- _EXERCISE INSTRUCTIONS_
For every line that contains the string "computer", pull that line out of the material below.

+++++

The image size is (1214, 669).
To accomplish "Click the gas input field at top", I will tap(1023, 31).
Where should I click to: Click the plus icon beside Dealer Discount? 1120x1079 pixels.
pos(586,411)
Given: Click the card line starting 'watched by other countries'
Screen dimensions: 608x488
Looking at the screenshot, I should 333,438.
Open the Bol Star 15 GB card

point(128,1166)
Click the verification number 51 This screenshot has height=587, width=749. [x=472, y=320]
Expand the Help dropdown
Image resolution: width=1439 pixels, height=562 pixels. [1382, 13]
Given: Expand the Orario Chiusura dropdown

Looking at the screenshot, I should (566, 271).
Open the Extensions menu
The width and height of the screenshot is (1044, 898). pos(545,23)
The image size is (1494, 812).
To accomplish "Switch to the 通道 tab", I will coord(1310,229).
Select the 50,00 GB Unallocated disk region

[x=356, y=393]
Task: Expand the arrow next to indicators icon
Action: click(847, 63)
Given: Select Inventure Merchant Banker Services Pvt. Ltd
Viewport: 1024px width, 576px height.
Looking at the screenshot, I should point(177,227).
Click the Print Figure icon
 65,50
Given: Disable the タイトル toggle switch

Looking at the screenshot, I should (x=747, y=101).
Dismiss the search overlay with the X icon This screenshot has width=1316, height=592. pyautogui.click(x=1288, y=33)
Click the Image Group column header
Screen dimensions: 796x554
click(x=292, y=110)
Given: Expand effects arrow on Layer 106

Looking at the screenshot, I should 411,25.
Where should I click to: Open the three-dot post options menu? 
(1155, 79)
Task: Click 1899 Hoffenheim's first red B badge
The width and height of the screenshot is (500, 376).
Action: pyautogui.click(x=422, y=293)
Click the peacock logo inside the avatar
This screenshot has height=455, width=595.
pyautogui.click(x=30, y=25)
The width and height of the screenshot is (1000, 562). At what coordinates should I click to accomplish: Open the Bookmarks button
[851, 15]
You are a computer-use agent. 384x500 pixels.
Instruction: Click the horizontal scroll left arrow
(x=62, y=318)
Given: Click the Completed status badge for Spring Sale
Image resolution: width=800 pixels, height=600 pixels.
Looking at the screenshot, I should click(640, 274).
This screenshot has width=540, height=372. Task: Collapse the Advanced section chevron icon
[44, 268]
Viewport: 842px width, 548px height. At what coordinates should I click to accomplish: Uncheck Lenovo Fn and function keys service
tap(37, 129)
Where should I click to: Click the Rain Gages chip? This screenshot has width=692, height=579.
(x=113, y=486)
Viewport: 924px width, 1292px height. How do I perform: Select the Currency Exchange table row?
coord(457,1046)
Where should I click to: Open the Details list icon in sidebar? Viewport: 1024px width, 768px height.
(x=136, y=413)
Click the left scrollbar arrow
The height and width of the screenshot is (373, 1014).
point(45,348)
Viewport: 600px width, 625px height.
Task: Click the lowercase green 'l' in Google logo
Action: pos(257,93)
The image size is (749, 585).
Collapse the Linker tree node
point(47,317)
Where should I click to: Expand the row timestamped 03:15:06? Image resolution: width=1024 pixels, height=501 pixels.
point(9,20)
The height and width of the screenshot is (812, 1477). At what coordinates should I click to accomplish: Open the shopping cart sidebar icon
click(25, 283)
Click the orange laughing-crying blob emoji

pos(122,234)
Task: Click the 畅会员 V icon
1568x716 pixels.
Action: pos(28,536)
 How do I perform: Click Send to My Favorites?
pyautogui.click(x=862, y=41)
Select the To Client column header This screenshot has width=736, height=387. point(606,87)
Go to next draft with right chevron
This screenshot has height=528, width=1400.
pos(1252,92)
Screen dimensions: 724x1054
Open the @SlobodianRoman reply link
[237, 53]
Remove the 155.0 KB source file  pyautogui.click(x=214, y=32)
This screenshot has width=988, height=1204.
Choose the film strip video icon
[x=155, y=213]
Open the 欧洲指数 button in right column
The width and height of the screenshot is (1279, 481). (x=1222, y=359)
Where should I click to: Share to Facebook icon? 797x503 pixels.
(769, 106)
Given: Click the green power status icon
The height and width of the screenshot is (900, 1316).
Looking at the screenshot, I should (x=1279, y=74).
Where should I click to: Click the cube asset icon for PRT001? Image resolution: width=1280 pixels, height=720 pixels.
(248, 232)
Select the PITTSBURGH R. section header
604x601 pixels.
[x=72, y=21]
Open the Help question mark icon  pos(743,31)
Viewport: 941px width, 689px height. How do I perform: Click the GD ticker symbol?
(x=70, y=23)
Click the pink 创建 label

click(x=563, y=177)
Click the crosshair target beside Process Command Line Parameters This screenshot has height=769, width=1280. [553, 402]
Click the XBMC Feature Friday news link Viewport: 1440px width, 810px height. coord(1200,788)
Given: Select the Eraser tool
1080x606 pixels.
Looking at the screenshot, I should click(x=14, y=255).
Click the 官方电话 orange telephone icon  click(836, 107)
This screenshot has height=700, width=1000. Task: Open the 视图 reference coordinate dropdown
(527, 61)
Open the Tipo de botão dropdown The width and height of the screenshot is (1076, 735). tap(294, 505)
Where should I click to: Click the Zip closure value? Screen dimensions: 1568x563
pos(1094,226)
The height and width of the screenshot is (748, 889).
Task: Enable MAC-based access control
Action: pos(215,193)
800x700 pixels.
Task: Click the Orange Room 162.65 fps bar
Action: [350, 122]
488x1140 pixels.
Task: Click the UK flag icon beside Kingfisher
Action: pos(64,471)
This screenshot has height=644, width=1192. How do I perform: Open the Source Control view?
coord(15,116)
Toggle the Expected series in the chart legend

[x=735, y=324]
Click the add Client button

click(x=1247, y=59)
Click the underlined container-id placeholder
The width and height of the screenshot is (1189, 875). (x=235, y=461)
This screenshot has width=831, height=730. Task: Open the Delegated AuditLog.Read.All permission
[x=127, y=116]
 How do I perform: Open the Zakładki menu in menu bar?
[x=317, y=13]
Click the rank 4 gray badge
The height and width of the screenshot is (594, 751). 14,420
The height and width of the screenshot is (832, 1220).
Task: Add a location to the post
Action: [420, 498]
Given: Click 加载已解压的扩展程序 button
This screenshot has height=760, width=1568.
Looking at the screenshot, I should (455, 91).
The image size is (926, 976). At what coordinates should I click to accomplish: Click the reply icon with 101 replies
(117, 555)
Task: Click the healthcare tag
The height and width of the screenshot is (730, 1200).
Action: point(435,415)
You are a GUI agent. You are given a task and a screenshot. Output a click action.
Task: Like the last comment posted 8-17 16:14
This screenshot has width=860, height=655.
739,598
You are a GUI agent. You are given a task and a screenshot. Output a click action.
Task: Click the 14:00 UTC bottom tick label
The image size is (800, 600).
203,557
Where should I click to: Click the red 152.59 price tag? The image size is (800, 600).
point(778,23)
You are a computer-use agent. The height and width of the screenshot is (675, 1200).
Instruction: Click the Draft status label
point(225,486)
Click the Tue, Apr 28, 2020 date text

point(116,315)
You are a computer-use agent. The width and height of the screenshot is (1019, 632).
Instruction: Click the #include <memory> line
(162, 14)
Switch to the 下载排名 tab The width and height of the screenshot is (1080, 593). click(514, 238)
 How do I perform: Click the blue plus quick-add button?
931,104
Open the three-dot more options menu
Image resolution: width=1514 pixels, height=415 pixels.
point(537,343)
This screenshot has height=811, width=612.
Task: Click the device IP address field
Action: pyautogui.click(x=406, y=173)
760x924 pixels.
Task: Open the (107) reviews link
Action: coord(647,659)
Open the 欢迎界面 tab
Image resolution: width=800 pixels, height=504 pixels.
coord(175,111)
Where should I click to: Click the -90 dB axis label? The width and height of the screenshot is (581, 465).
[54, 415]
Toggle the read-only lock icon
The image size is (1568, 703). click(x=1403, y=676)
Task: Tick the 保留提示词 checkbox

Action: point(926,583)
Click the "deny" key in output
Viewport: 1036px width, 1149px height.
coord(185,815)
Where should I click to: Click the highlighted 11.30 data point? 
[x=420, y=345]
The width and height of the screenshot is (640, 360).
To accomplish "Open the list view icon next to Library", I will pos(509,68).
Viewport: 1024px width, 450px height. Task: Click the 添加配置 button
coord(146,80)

+++++

- _SOLUTION_
You are a computer-use agent. 384x500 pixels.
You are a computer-use agent. The height and width of the screenshot is (675, 1200).
You are a computer-use agent. The width and height of the screenshot is (1019, 632).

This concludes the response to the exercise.